Con el tiempo me fui enterando de su triste historia. Jesús había perdido a su mamá de muy chico. Tenía dos hermanos y no se sabía bien su paradero. Vivía de la caridad de la gente del pueblo. Todos lo querían. Era una personita que no hacía mal a nadie. Le gustaba jugar con los perros y con los niños. Casi todos se hacían amigos de él enseguida, pero siempre había algunas excepciones que, como yo, le temían.
Jesús también fue secretario del intendente: lo ayudaba en su despacho. Hacía tareas livianas, como diligencias o era el cebador de mates durante los viajes del intendente.
Jesús estaba en todos lados. Jesús era del pueblo. Nunca faltaba en las noches de carnaval. Siempre andaba entre las comparsas.
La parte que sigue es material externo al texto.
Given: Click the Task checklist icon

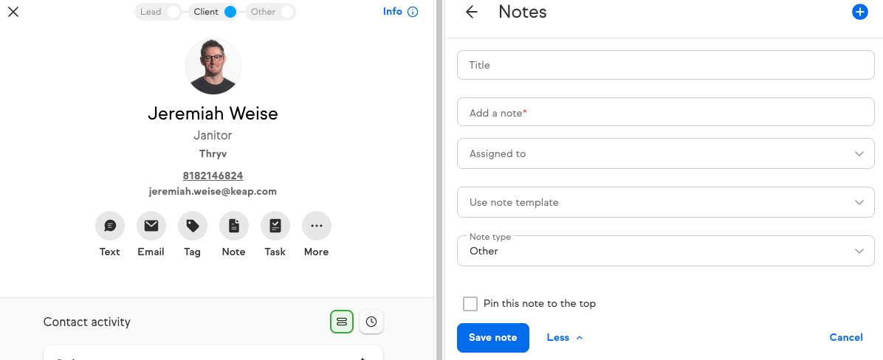Looking at the screenshot, I should 275,226.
él esperaba durante todo el año un día en especial: la Navidad. Por alguna razón que desconozco le gustaba la Noche Buena.
Su familia eran sus amigos de la vida, de la calle, reales o imaginarios. No sería raro pensar que Jesús tenía amigos imaginarios y ángeles que lo acompañaban.
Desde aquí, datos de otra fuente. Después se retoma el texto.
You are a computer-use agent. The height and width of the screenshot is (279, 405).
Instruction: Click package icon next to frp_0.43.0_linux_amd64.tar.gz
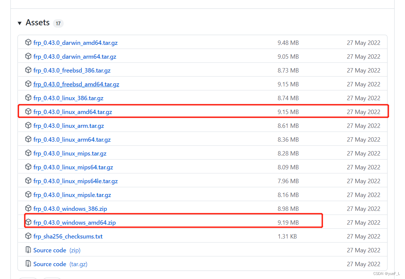28,112
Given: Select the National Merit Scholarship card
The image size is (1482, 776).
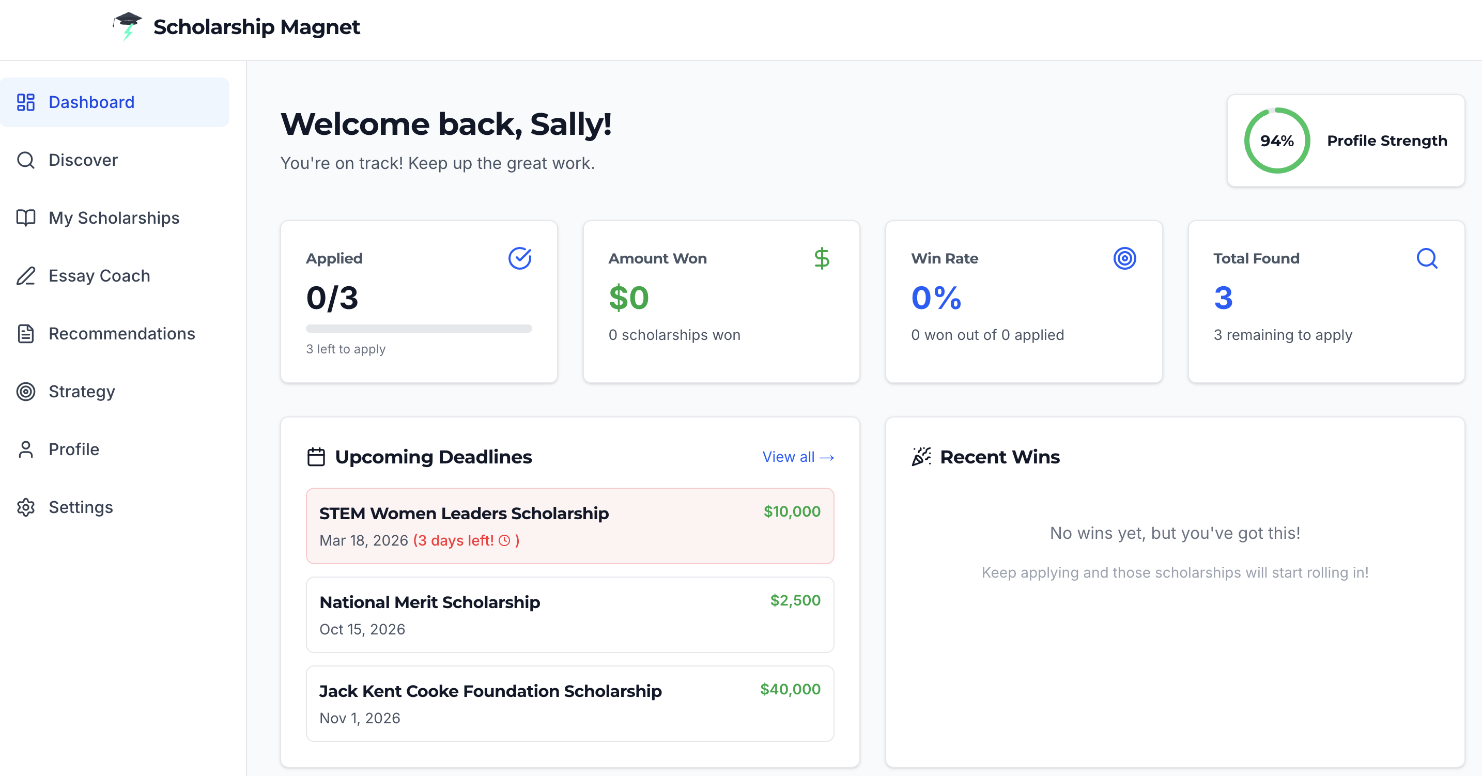Looking at the screenshot, I should coord(569,614).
Jesús era niño, anciano, amigo, acomodador del cine, pescador. Era el que andaba siempre por las calles de Monte Caseros regalándole sonrisas (sin esperar nada a cambio) a todos los que se cruzaban en su camino.
Jesús era un misterio, nadie sabía a ciencia cierta cuál era la enfermedad que padecía. Se fue como vino, casi en silencio. A veces pienso que en cualquier momento me lo voy a encontrar. Y cuando paso por la cachuera me parece ver su silueta: agachadito, con su caña, esperando, paciente, en silencio.
Fuente: los datos sobre la vida de Jesús Bogado fueron extraídos de la investigación realizada por Fabiana Roda y Paola Levy.